The employees may be the brain of your entire business, but if you can’t supply them with the data and information they need – your operation will flat line.
When most people think of data security, they usually think of complex passwords and encryption which are forms of software based security. What often gets over looked is the physical security.
Consider what it would cost your company if you were to arrive at work in the morning to discover that ALL of your data was gone, either due to physical theft of your servers or hard drives that have failed beyond repair. If it helps, you may even calculate this cost based on a partial loss of data – but you should ALWAYS prepare for the worst case scenario. In order to help you monitise data loss, consider the following factors…
- Recompiling data (research information, client contact lists and correspondence)
- Legal implications (credit card information, medical data)
- Future income loss (patents, loss of client trust, company credibility)
If the implications of data loss still don’t scare you, then this article probably isn’t for you – perhaps you’d like to read about my play date with a drone instead. Otherwise, read on!
Forms Of Physical Data Security
|Hard Drive Failure||Server Failure||Building Disaster|
|Hard Disk Redundancy:||FAST Recovery||NO Recovery||NO Recovery|
|Offsite Data Backup:||SLOW Recovery||SLOW Recovery||FAST Recovery|
|Onsite Data Backup:||SLOW Recovery||FAST Recovery||NO Recovery|
Hard Disk Redundancy: Fairly simple, multiple copies of the data are stored on the same device providing a safety net in the event of hard drive failure.
Offsite Data Backup:
“Cloud Backup” – The advantage to this method is that copies of your data are encrypted and stored in a remote data center typically with rigorous physical security protocols in locations usually not prone to natural disasters. The disadvantage of this method is you no longer have physical access and control over your backup which can be against some data storage laws when you’re dealing with sensitive medical information for example. As a side note, this method may be cost prohibitive as you are paying for a data storage service as a opposed to a data storage method.
Physical Server – This is a server in your physical control that is also in a different physical location, optimally located in an area not prone to natural disasters such as a branch office. Using this method, two servers are connected either via a secure connection over the public internet (VPN) or a private network. This method has a moderate cost associated with it as an additional server has to be purchased or leased and a network connection between the servers must also be provisioned.
“Sneakernet” – While it is the most cost effective solution, I would never try and sell a client on it. This solution is to literally have critical data copied over to an external hard drive and have someone take it home with them at the end of the day. The reason I would never sell anyone on this idea, is that from past experience this method works for the first three to six months and after that complacency will ALWAYS follow.
Onsite Data Backup:
Cold Spare – This is an entire server without hard drives, that is configured and plugged in but turned off. In the event the primary server fails, the hard drives can be removed from the dead server and placed into a cold spare and turned on. This is the most cost effective onsite backup method, but may result in down time ranging from minutes to a few hours depending on the complexity of your setup and I.T. staff response time.

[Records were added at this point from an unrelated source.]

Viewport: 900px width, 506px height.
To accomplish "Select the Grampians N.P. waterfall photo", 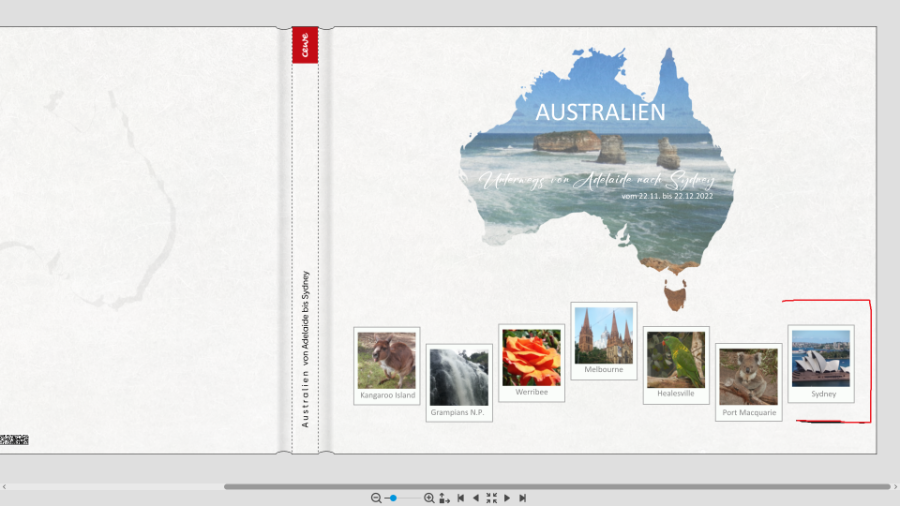I will 459,377.
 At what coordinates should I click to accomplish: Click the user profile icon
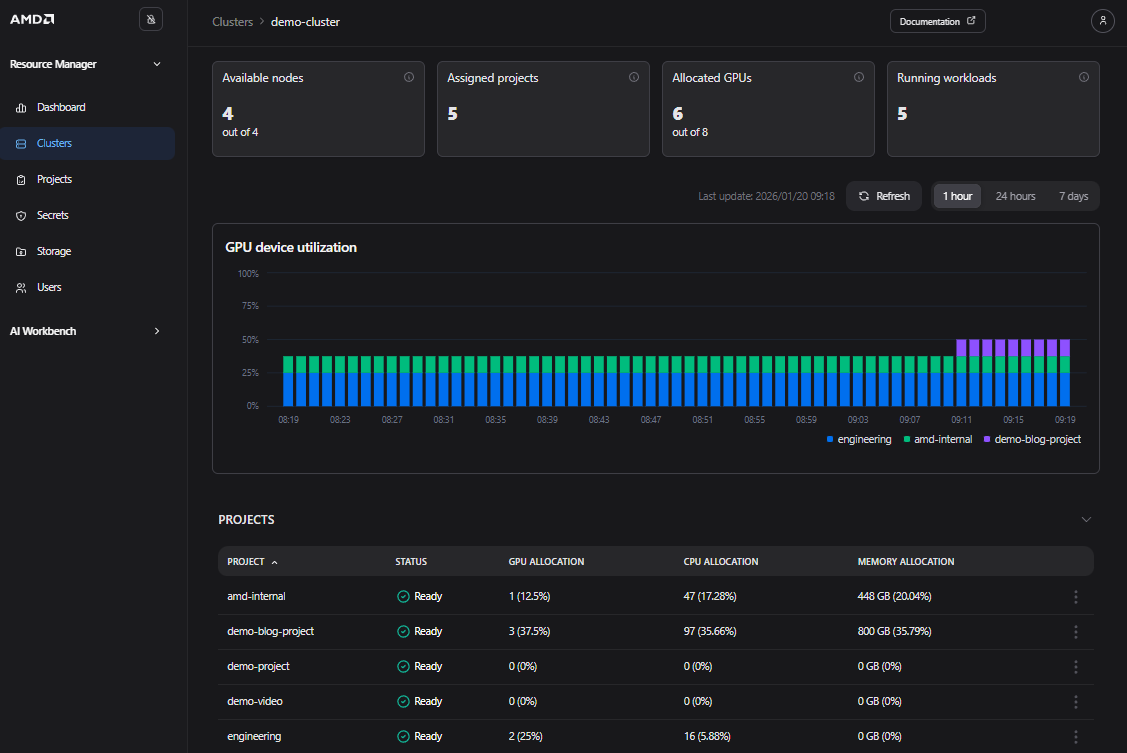click(1102, 21)
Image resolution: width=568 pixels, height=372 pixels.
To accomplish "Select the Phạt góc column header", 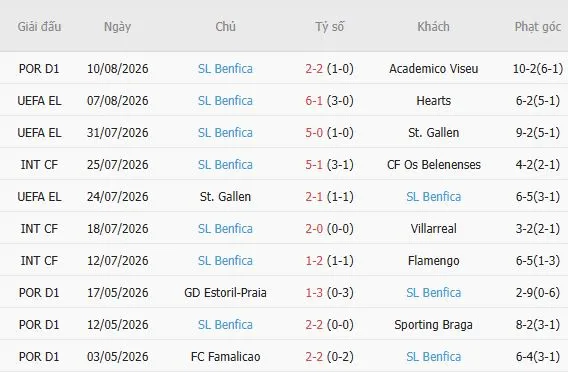I will (538, 26).
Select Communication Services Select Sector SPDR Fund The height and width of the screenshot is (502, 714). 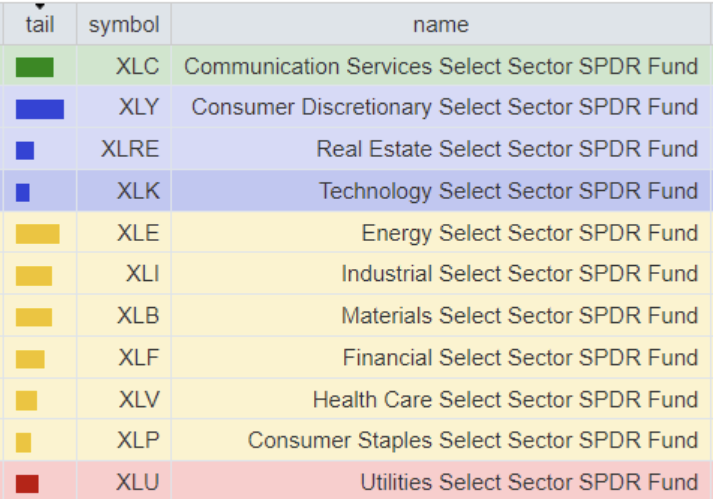click(x=441, y=67)

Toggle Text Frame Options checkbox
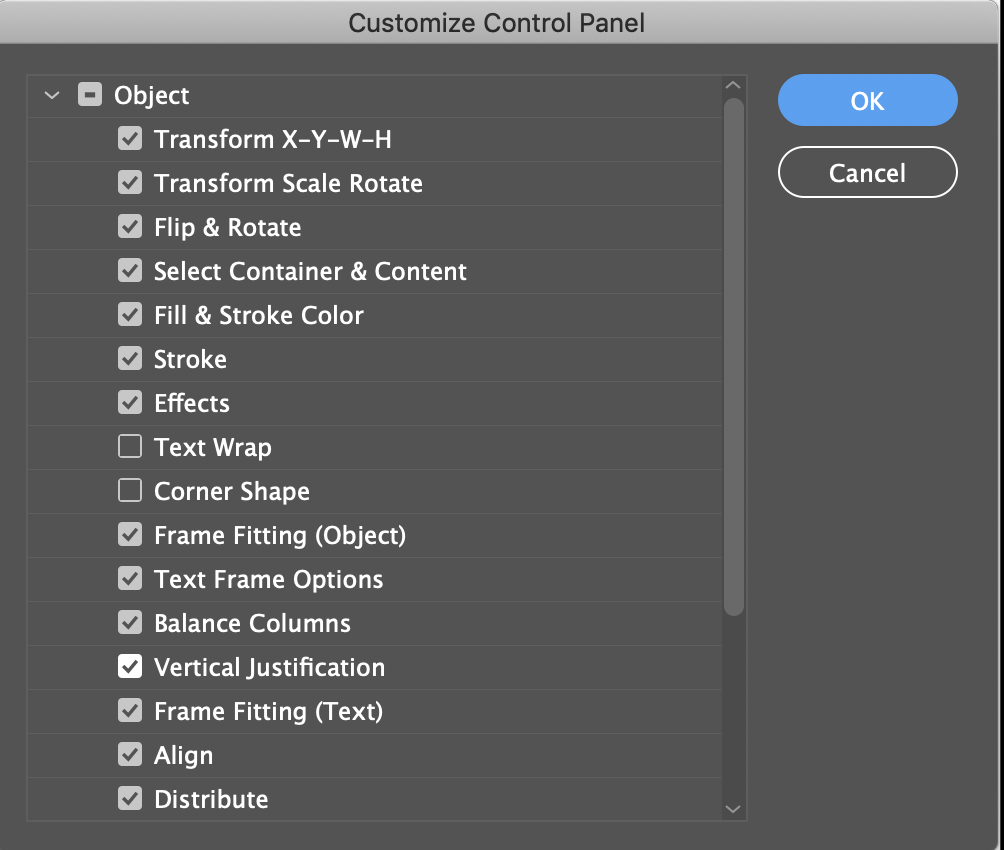[x=130, y=579]
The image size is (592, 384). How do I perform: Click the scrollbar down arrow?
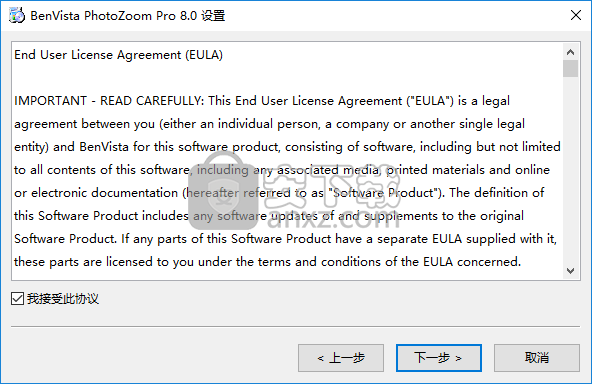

Hot Spare – This is an entire secondary server which is usually identical to the primary one, it runs in tandem with the primary server to work as one. You may hear this being referred to as “highly available clustering”. In the event the primary server fails, the hot spare server takes over without any hiccups. While this method isn’t very cost effective, it is very efficient. With cluster computing, you can use the law of diminishing returns to your advantage – since tasks assigned to your server cluster such as backups aren’t dependent on one server, they can run when one or more systems aren’t needed for critical tasks such as e-mail service. This method negates the need for backup servers and saves power as it uses otherwise wasted resources for your backup needs.
Lock & Key
While locks and keys are not the focus of this article, they certainly deserves an honorable mention. You can deploy the most expensive backup system in the universe, but it’s all easily defeated when someone simply walks in off the street and takes your stuff.
As you can see, physical data security is not a “one size fits all” solution. Zero down time data recovery solutions are usually expensive, so you must decide how long you can afford to have your staff sitting around playing ping pong while the I.T. people frantically work to get the engine room running again. If down time isn’t as important to you, then combining off site data storage with a little bit of hard disk redundancy for critical data may make the most sense. However if you can’t skip a beat, then you may wish to deploy a rigorous hard disk redundancy regimen along with some on site data backup with hardware hot spares for your absolutely critical data.
Whatever methods you choose to protect your data, always remember to periodically test them!